**YOUR TASK**
Everything in the listing below from the line containing "1080x765 pixels." through the line containing "Viewport: 478px width, 404px height." must be repeated exactly; the remaining lines are not wanted.

**GIVEN DATA**
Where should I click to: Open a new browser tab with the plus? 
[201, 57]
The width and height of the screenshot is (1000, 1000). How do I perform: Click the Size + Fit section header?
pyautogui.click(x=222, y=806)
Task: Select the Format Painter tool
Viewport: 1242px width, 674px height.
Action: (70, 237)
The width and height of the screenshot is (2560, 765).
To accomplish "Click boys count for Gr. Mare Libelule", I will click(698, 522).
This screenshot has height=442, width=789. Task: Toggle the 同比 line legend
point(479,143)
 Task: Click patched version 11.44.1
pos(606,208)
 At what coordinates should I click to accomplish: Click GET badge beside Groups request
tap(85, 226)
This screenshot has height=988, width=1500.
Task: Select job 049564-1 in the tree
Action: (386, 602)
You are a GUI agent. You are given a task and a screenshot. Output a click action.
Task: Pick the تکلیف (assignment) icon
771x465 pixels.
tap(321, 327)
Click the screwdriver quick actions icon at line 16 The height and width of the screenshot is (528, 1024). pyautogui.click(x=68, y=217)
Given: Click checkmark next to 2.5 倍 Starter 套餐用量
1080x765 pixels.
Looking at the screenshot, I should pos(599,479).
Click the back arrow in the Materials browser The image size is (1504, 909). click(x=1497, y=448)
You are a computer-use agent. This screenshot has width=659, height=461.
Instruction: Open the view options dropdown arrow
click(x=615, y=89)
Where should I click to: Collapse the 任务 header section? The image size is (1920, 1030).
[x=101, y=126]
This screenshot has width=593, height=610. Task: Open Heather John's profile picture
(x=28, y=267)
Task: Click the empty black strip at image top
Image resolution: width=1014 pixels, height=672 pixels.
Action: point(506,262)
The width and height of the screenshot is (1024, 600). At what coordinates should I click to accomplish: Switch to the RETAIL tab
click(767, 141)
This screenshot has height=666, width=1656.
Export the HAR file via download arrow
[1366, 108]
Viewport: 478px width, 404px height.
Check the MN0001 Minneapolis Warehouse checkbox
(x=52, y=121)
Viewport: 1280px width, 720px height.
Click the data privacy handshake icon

**WRITTEN SOLUTION**
1080x765 pixels.
Looking at the screenshot, I should pos(599,479).
Click the back arrow in the Materials browser The image size is (1504, 909). click(x=1497, y=448)
You are a computer-use agent. This screenshot has width=659, height=461.
Instruction: Open the view options dropdown arrow
click(x=615, y=89)
Where should I click to: Collapse the 任务 header section? The image size is (1920, 1030).
[x=101, y=126]
This screenshot has width=593, height=610. Task: Open Heather John's profile picture
(x=28, y=267)
Task: Click the empty black strip at image top
Image resolution: width=1014 pixels, height=672 pixels.
Action: point(506,262)
The width and height of the screenshot is (1024, 600). At what coordinates should I click to accomplish: Switch to the RETAIL tab
click(767, 141)
This screenshot has height=666, width=1656.
Export the HAR file via download arrow
[1366, 108]
Viewport: 478px width, 404px height.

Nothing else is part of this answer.